● **TASK INSTRUCTIONS**
In the records that follow, find each line with "will" and pull it out.

(Dataset entries)
—————
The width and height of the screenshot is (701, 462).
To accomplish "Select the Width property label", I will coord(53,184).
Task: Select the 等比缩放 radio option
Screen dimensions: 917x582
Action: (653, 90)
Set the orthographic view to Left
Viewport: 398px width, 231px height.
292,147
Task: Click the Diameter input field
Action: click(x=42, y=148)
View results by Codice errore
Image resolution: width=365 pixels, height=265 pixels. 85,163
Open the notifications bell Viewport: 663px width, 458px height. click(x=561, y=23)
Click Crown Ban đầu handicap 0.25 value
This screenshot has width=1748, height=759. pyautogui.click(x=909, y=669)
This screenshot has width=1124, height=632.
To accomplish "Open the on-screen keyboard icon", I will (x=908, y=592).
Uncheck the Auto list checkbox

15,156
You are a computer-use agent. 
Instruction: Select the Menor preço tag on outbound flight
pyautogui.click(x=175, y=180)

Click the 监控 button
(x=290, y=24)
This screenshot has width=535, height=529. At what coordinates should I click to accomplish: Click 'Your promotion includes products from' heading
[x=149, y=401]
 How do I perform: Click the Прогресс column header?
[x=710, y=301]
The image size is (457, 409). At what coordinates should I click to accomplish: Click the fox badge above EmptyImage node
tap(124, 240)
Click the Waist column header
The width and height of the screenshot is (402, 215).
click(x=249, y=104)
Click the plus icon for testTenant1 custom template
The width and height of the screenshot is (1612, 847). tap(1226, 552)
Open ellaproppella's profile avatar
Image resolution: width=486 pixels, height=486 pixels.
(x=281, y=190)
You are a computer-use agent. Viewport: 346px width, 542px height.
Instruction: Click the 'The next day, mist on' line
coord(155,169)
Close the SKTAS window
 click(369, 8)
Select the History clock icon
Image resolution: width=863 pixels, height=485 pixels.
—————
● **ANSWER TO THIS TASK**
To accomplish "Select the Width property label", I will coord(53,184).
To accomplish "Open the on-screen keyboard icon", I will (x=908, y=592).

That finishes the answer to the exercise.